*DESCRIPTION OF THE TASK:*
From the line containing "Collapse the no-argument" through the last line of the entries below, print each line exactly. Pictures stay out.

Saved entries
———
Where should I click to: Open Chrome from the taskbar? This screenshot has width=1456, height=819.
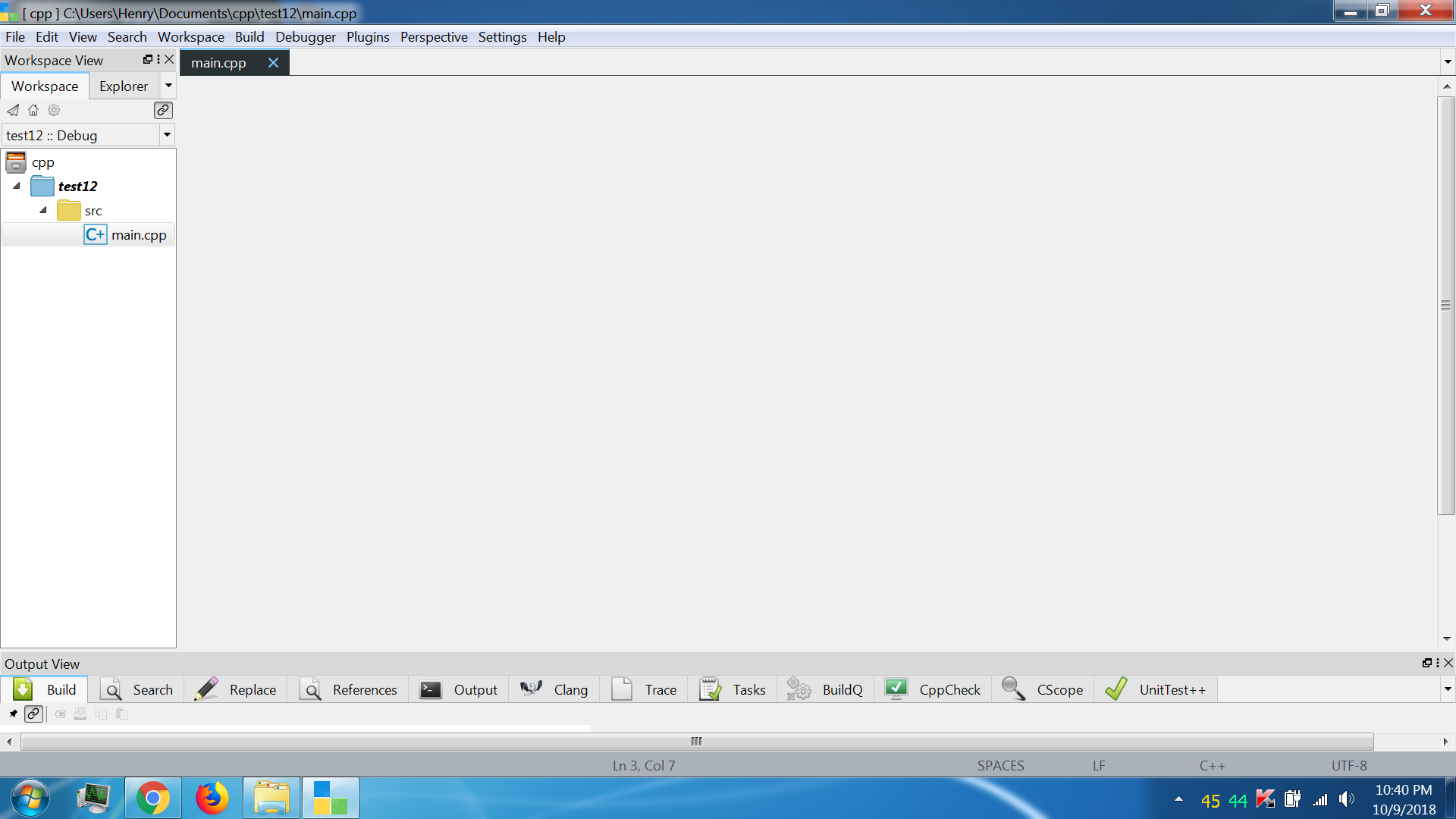click(x=153, y=798)
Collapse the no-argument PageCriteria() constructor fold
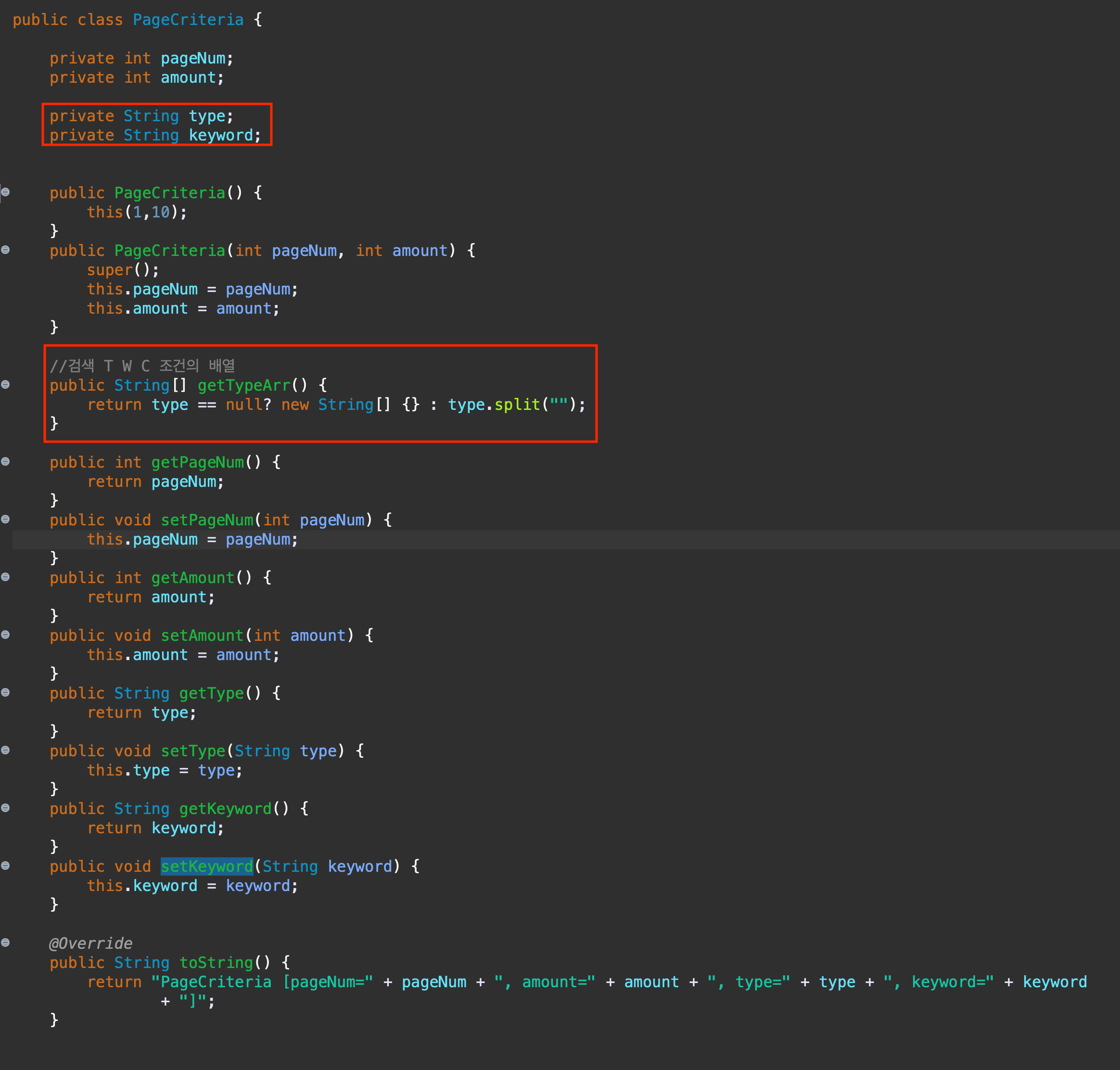This screenshot has width=1120, height=1070. (x=5, y=192)
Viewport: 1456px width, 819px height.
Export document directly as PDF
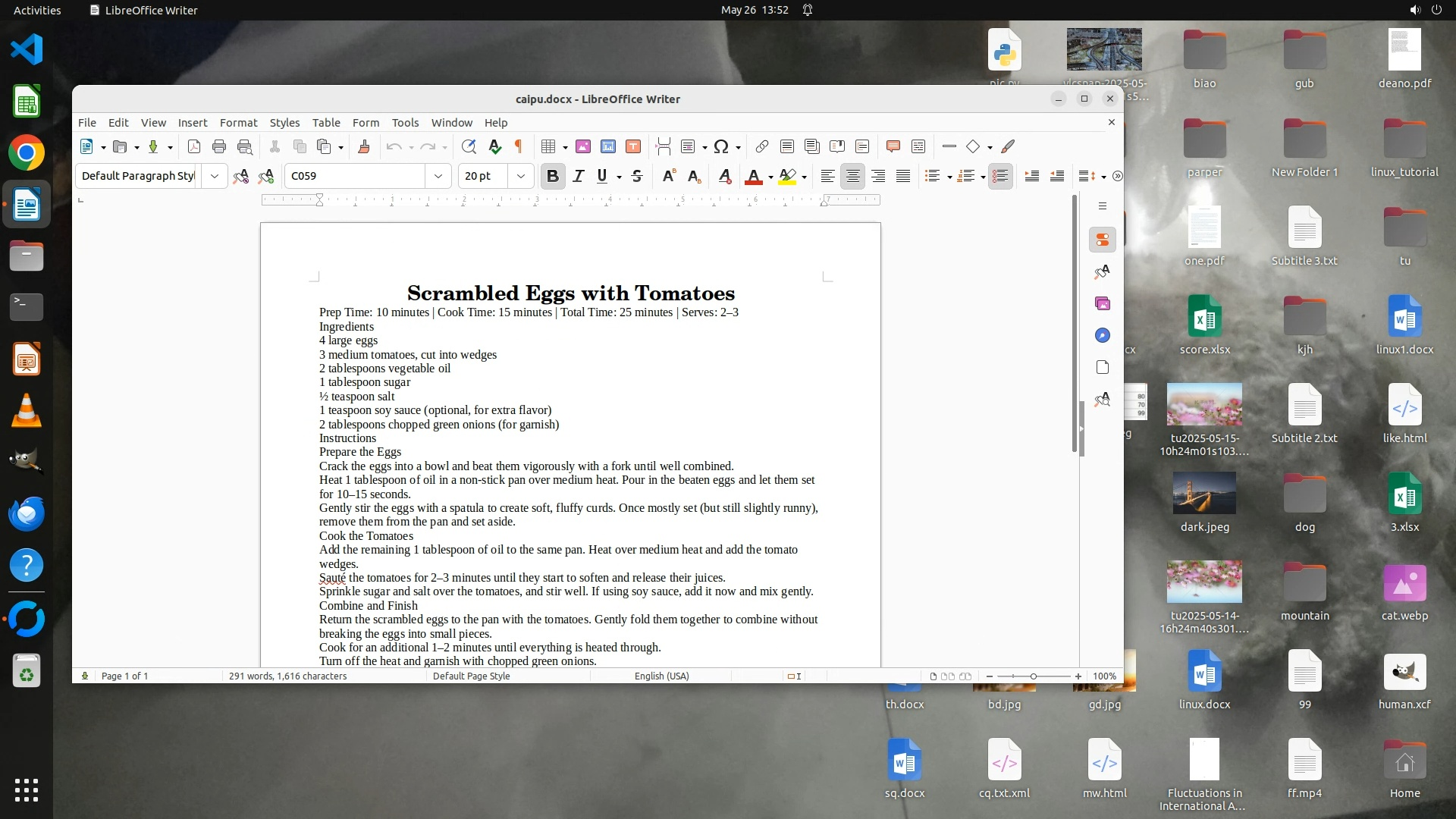(x=194, y=147)
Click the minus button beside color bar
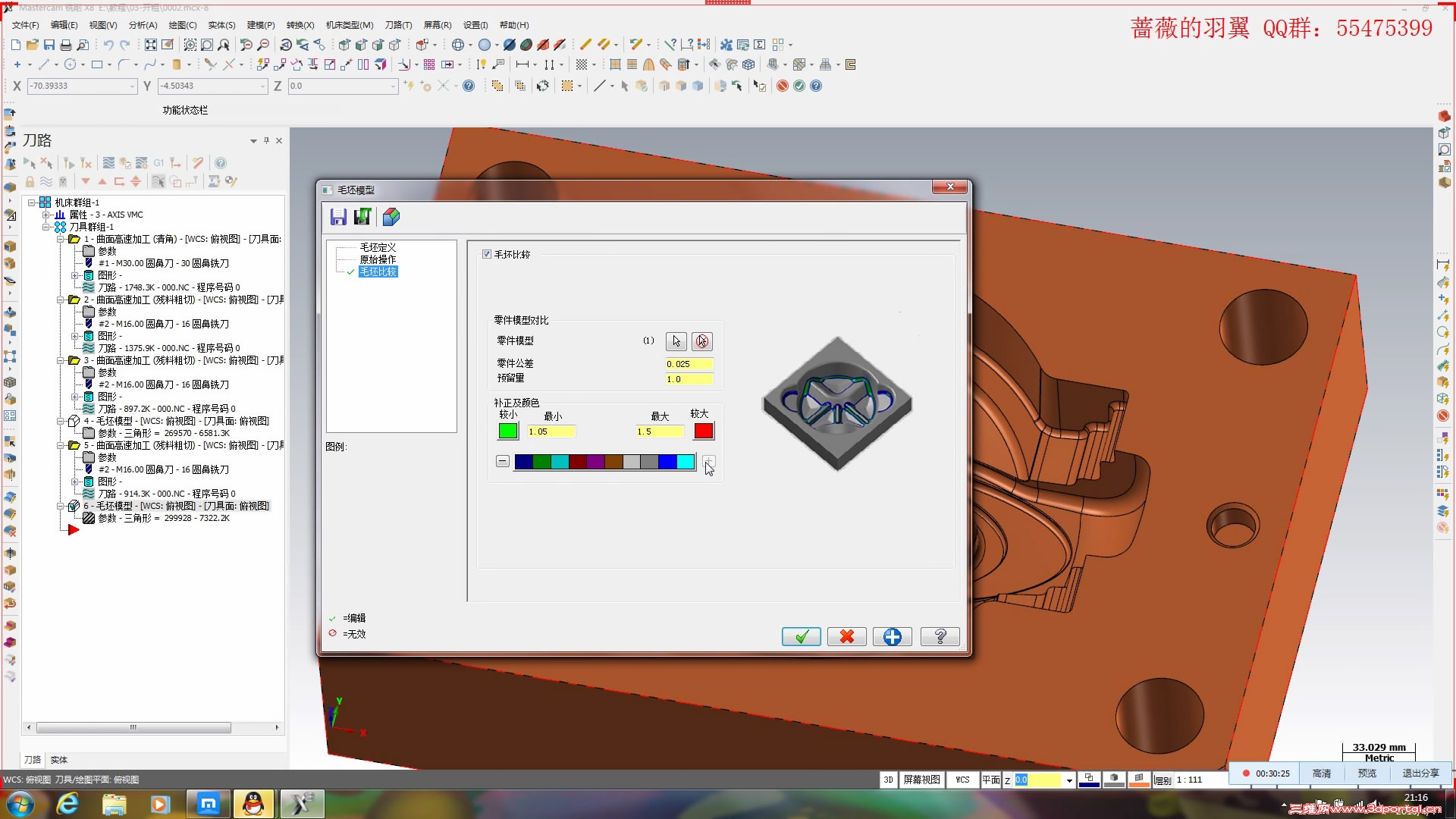 (502, 461)
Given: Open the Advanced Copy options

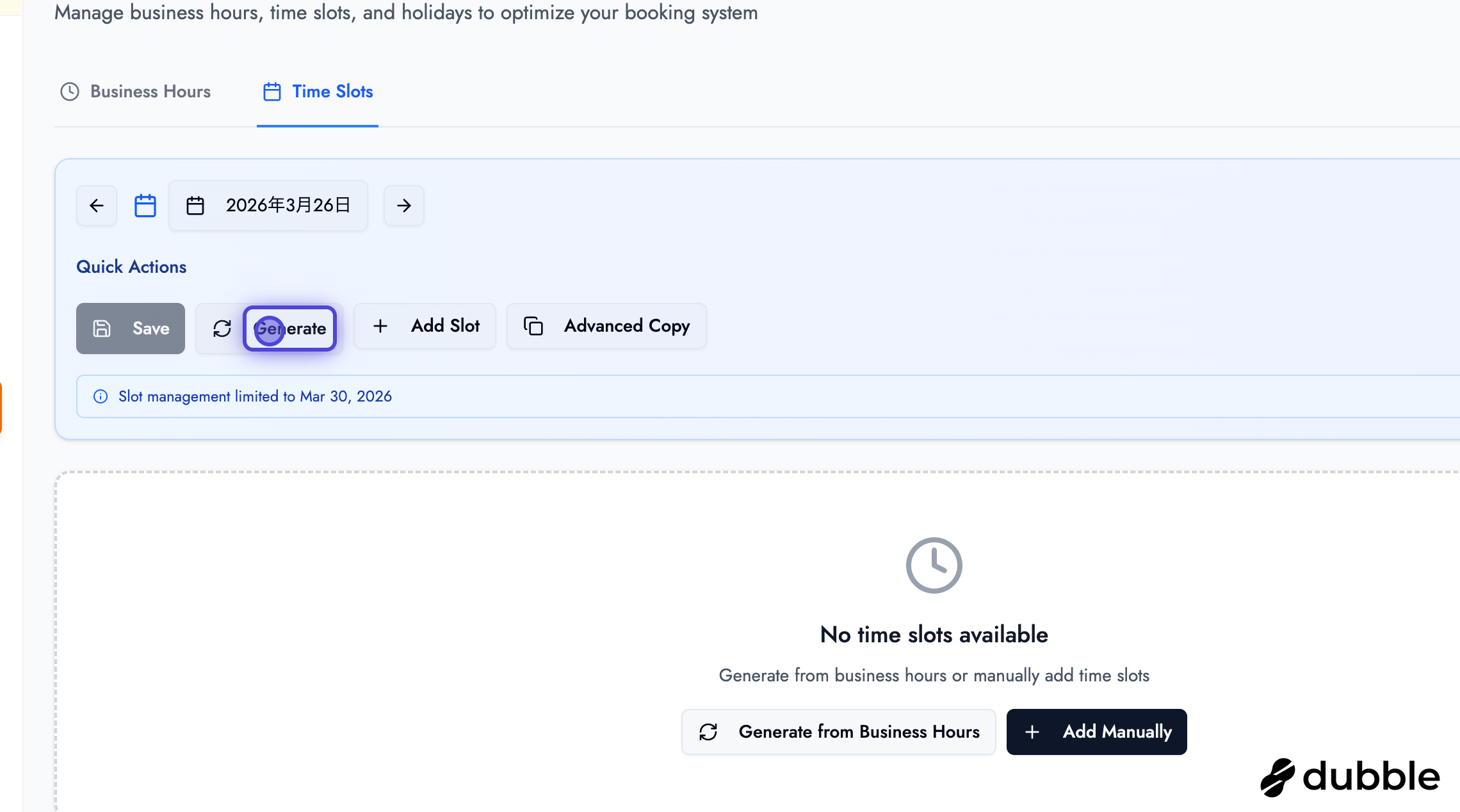Looking at the screenshot, I should 626,326.
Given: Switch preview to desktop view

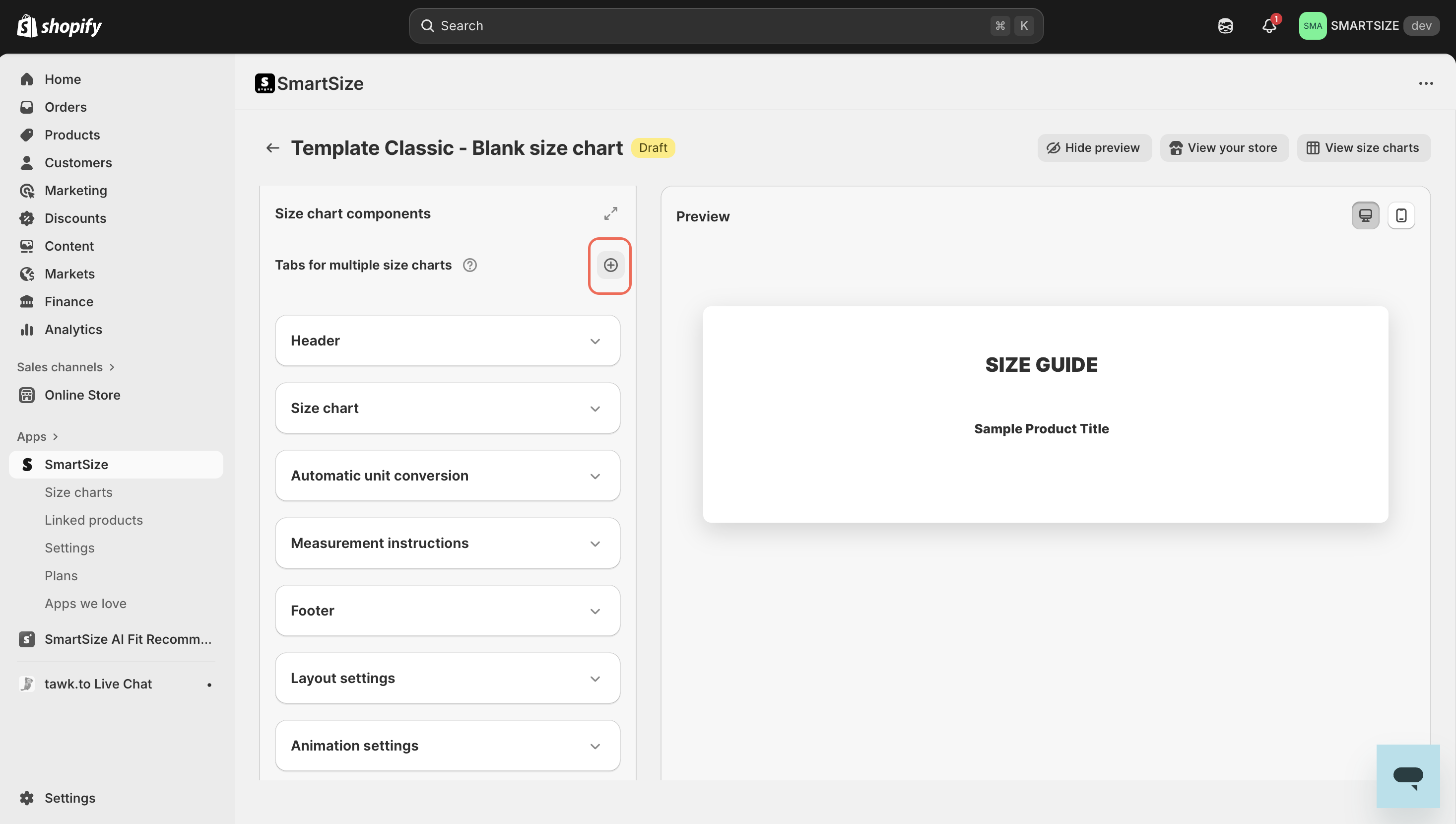Looking at the screenshot, I should (1365, 215).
———
*TASK SOLUTION:*
Collapse the no-argument PageCriteria() constructor fold
This screenshot has width=1120, height=1070. (x=5, y=192)
Viewport: 1456px width, 819px height.
Export document directly as PDF
(x=194, y=147)
Click the minus button beside color bar
 (502, 461)
Given: Open the Advanced Copy options

Looking at the screenshot, I should 626,326.
Given: Switch preview to desktop view

Looking at the screenshot, I should (1365, 215).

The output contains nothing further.